◆ Given data:
***
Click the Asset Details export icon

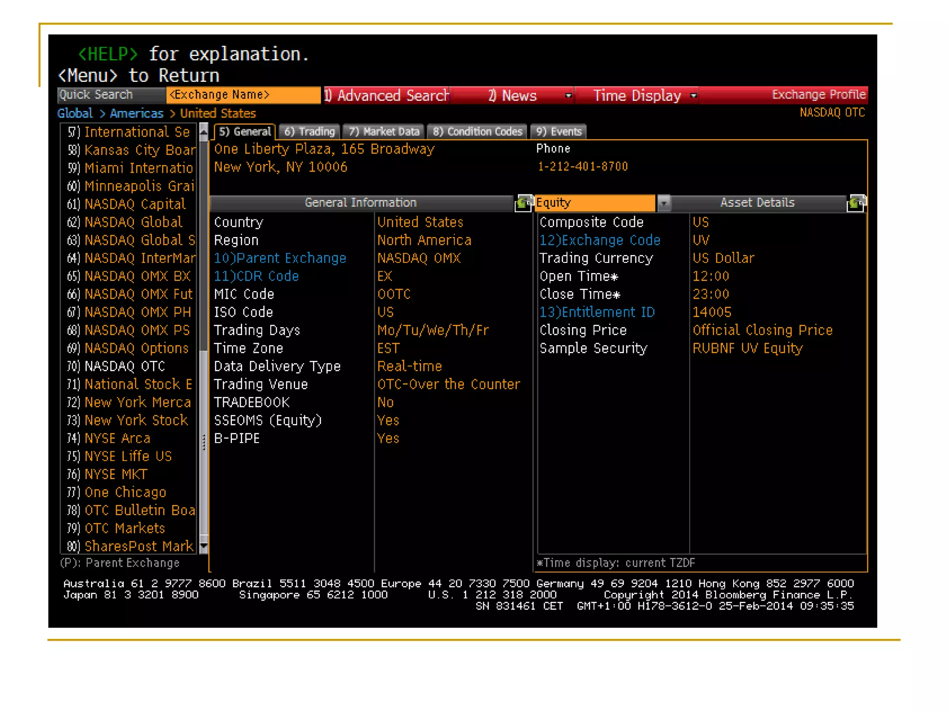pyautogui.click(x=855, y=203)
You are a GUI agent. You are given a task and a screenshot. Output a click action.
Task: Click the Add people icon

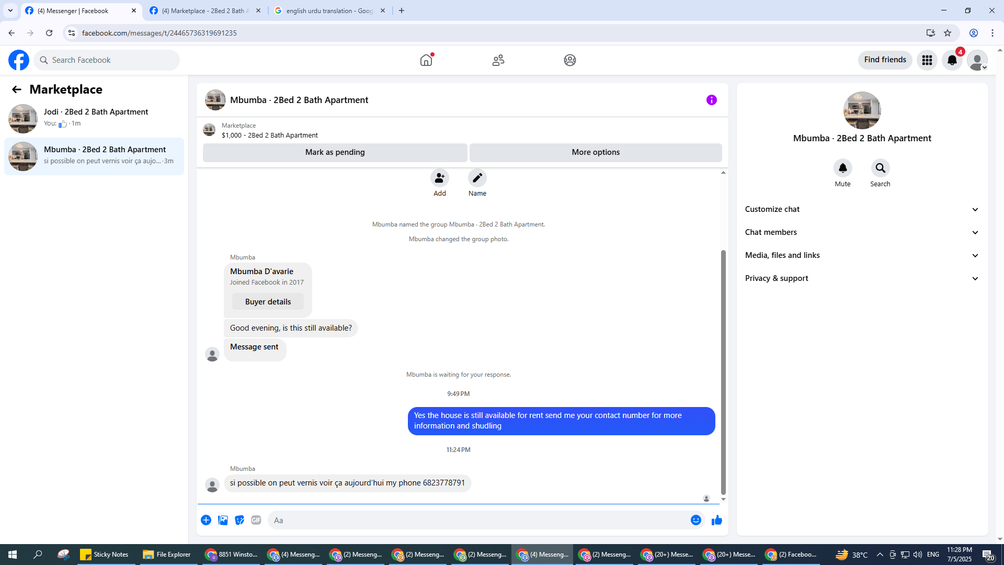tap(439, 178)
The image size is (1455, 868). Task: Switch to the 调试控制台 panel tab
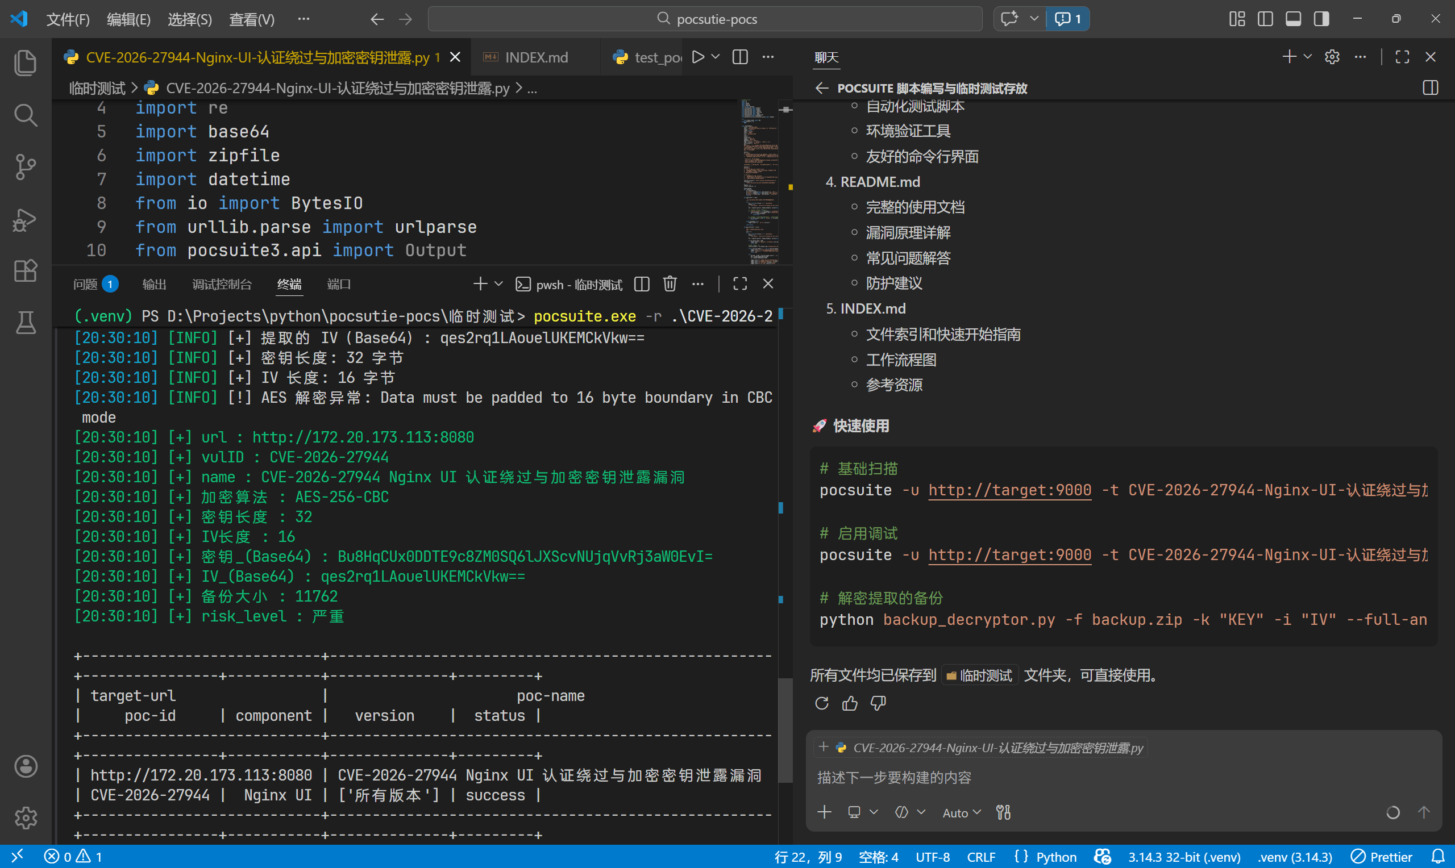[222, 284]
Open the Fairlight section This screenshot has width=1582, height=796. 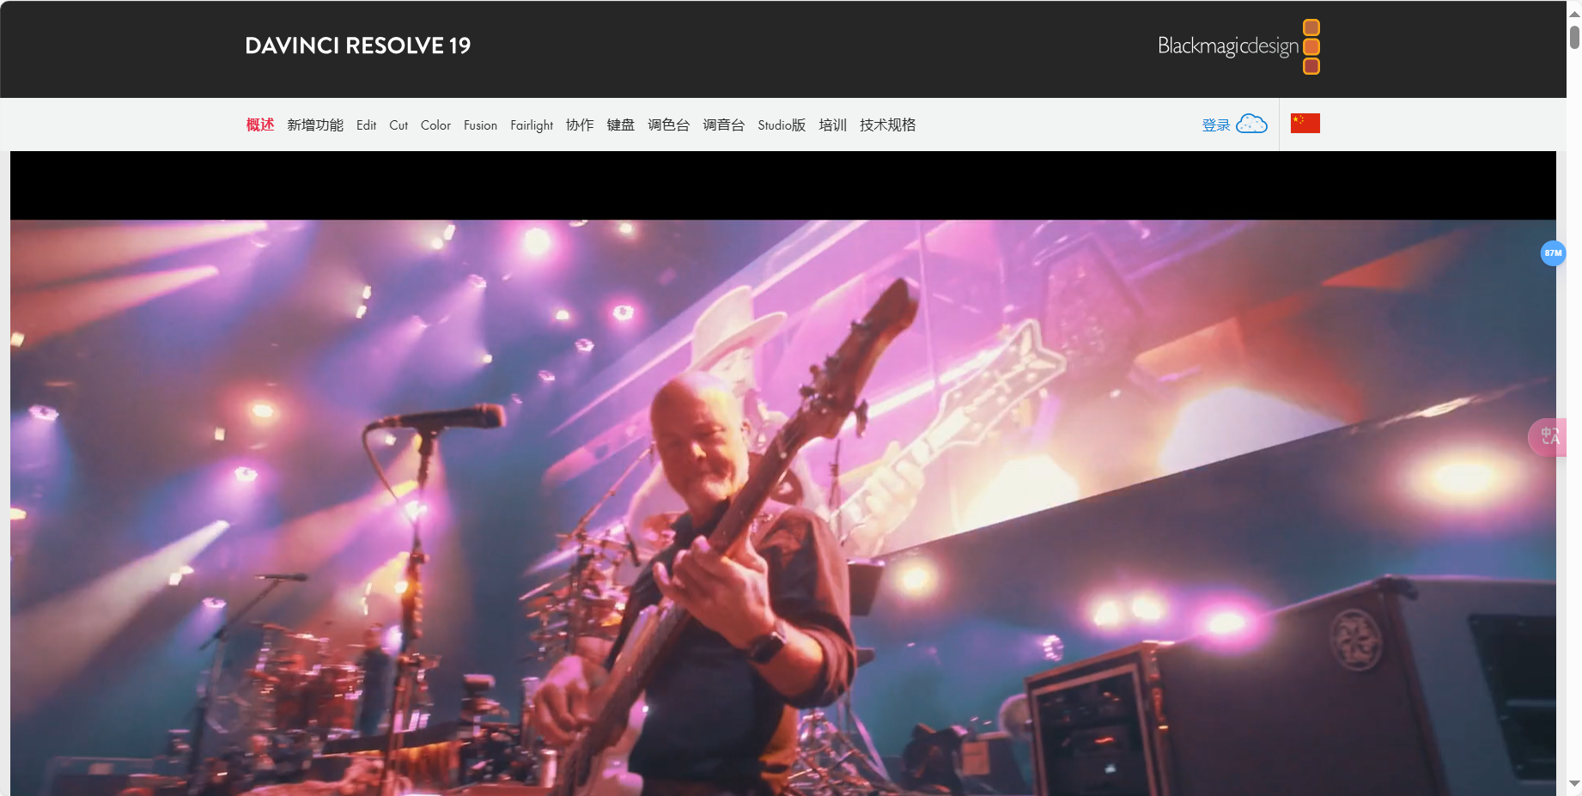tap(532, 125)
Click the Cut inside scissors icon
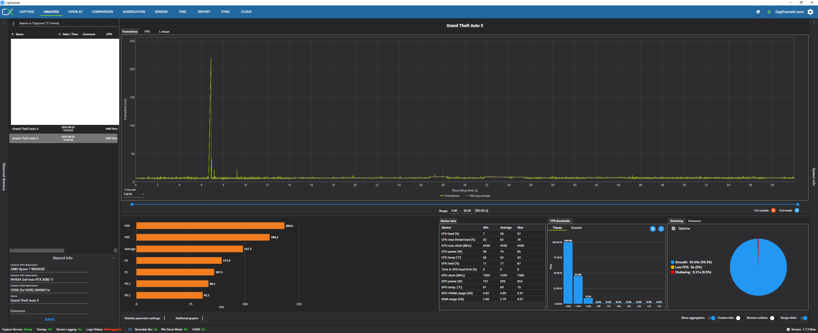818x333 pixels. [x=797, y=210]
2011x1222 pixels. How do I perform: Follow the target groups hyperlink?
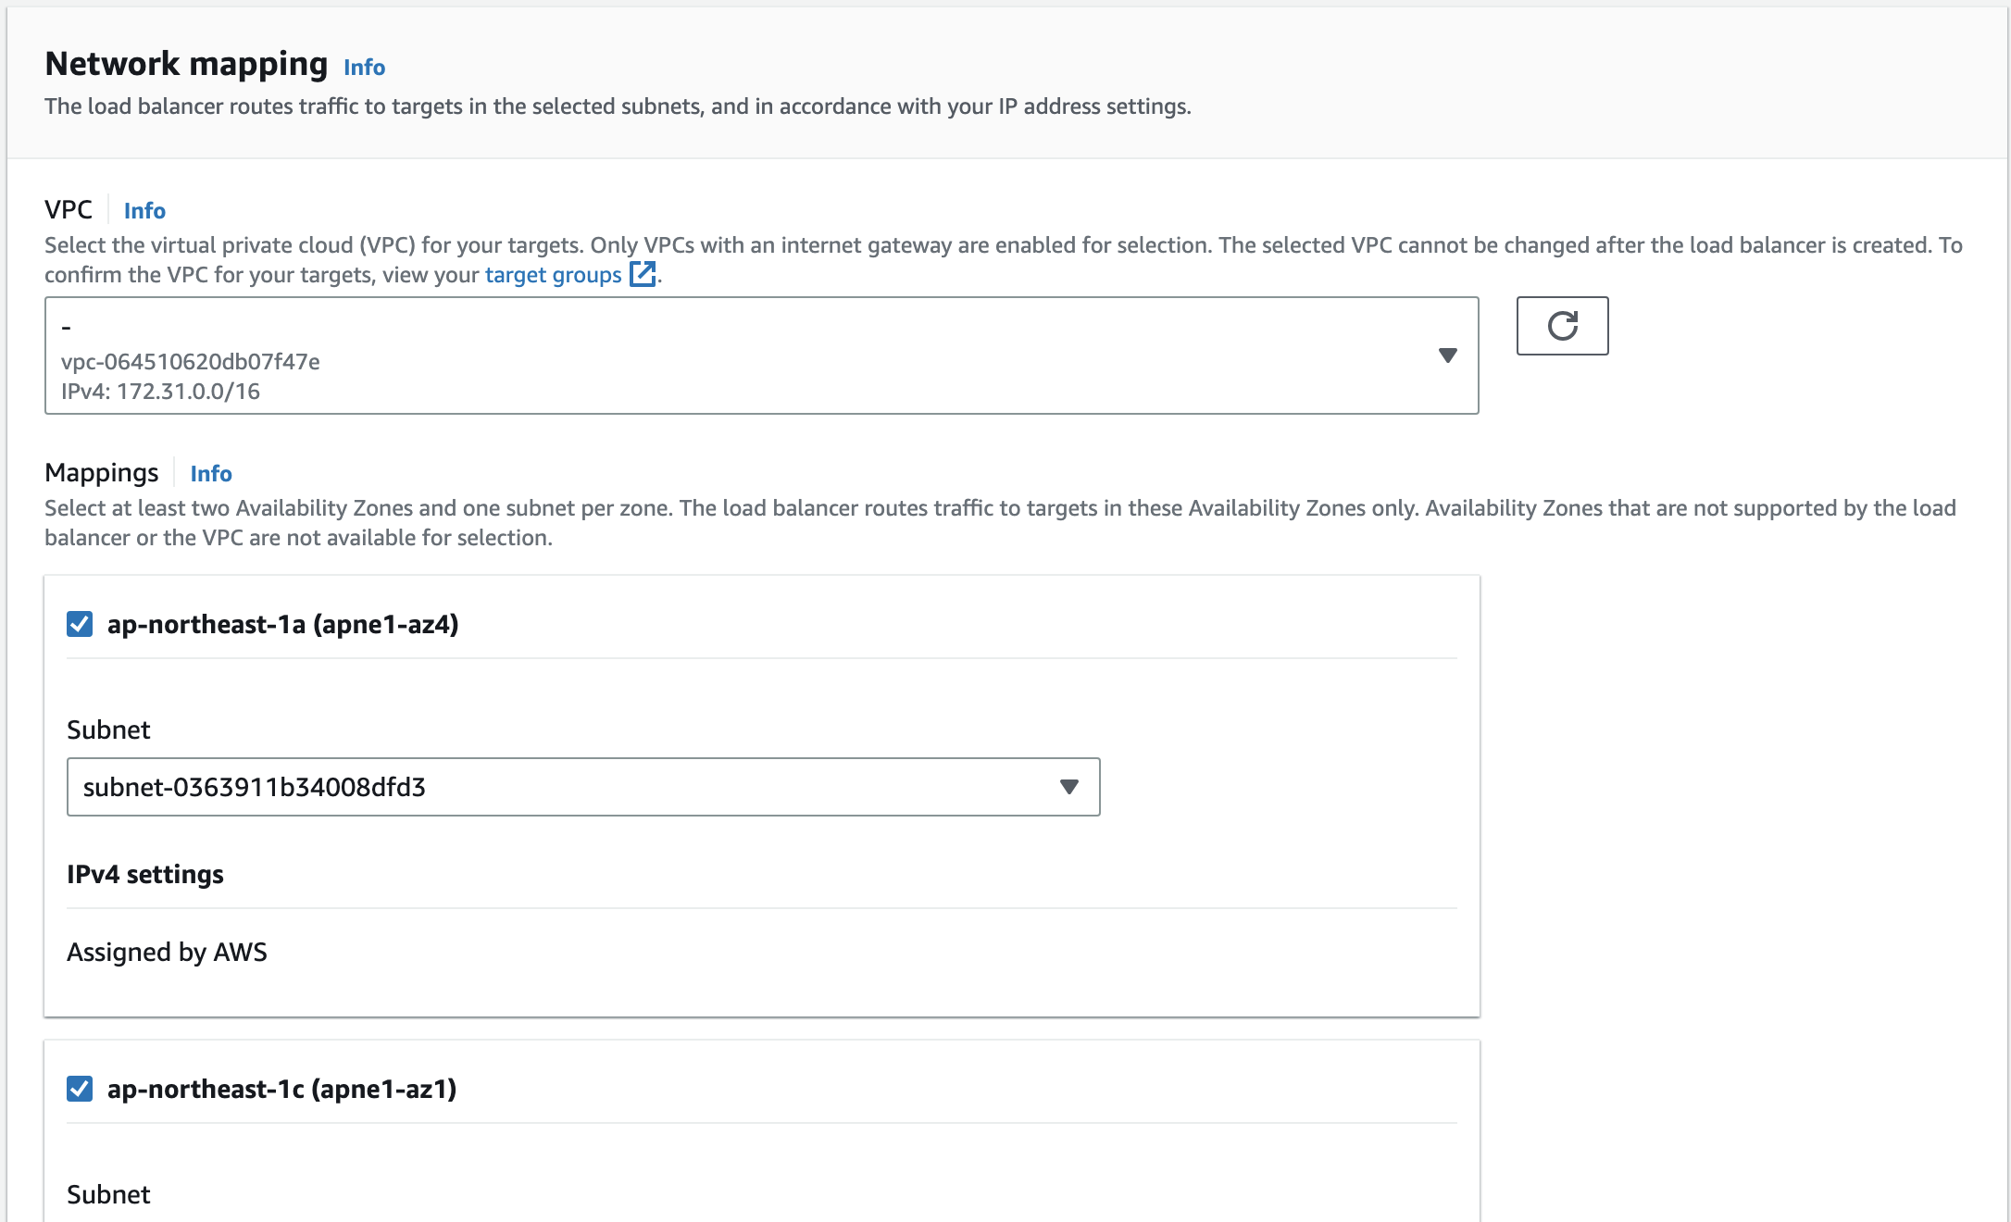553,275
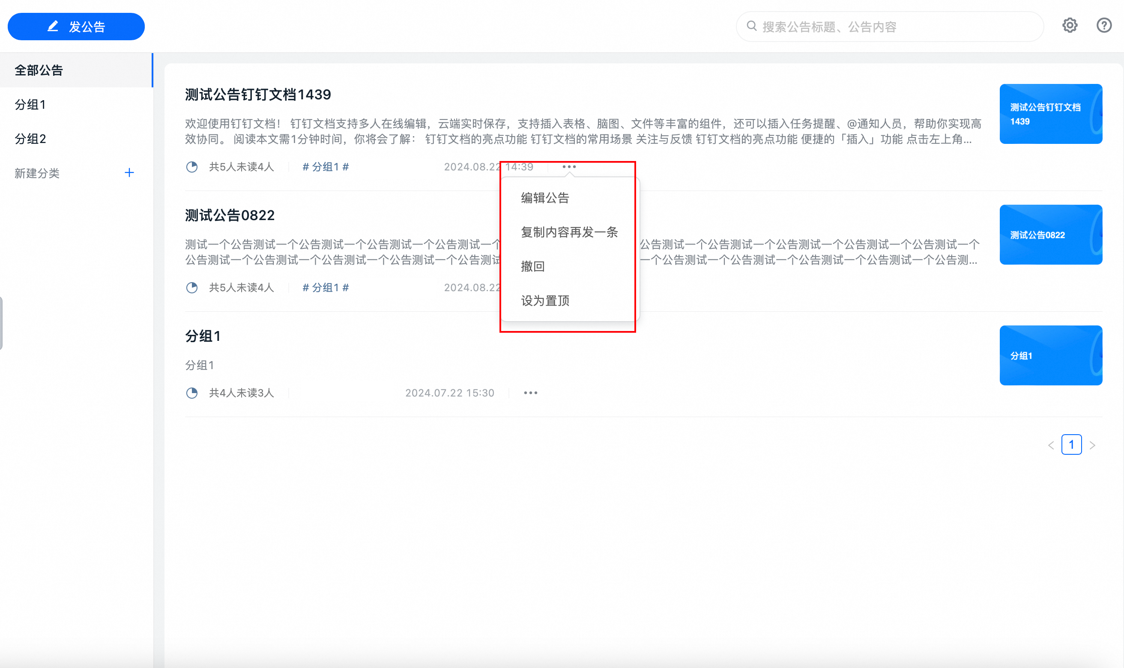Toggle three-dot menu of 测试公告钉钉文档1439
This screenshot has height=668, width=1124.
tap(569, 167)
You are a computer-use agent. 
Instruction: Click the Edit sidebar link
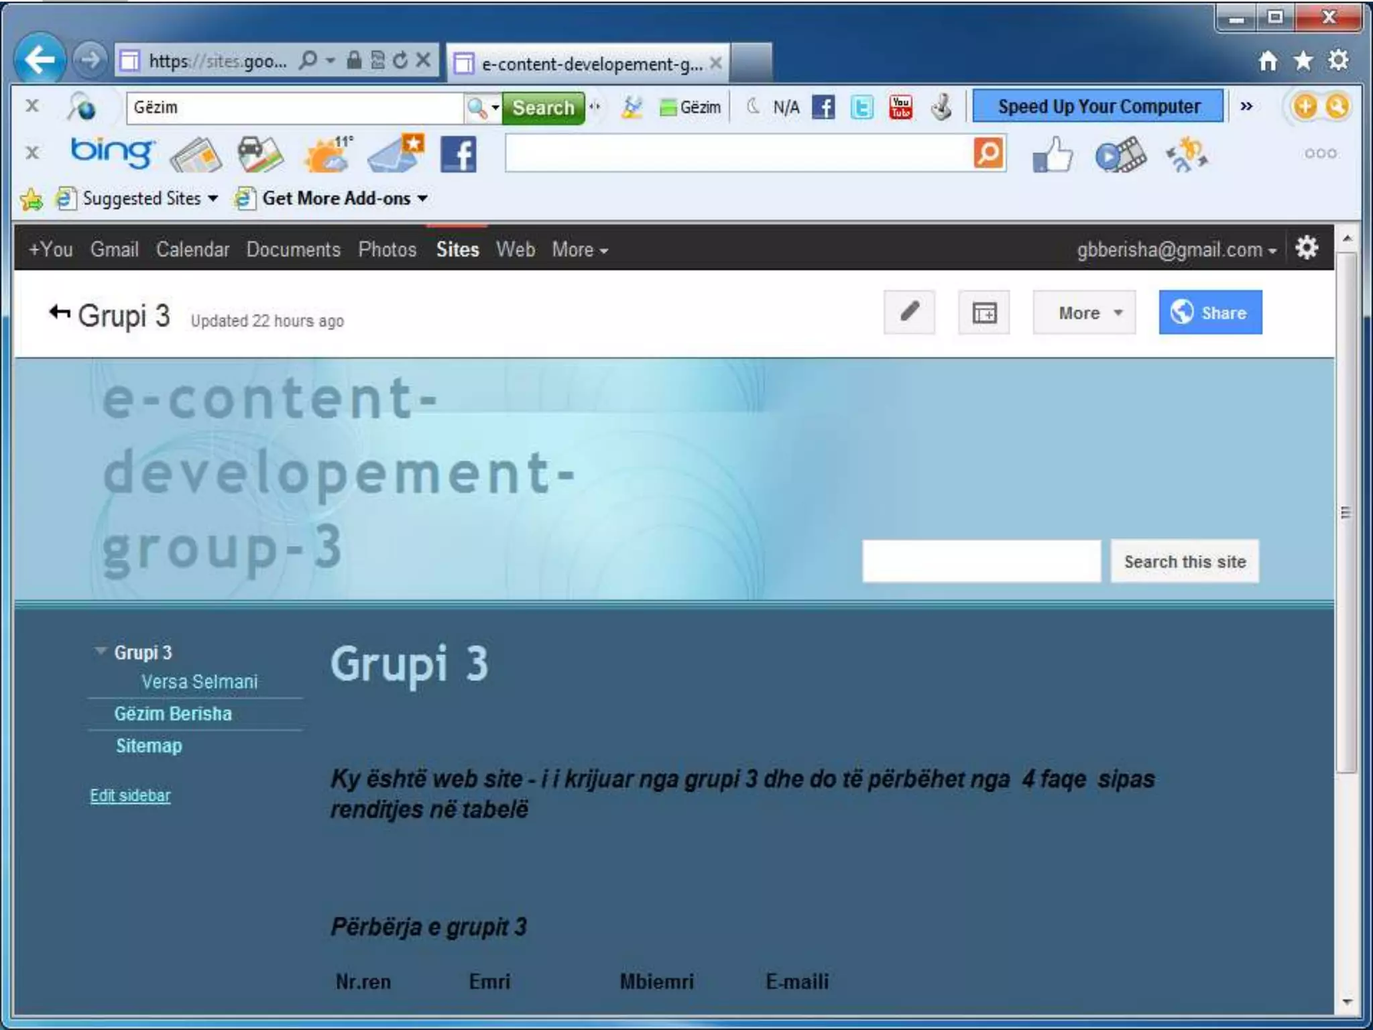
***
◆ Work task: Your copy should begin at the line containing "You are a computer-use agent." and end at the last line of the data above, matching each line exactly and holding no pictures.

◆ Answer to the problem:
You are a computer-use agent. 
Instruction: Click the Edit sidebar link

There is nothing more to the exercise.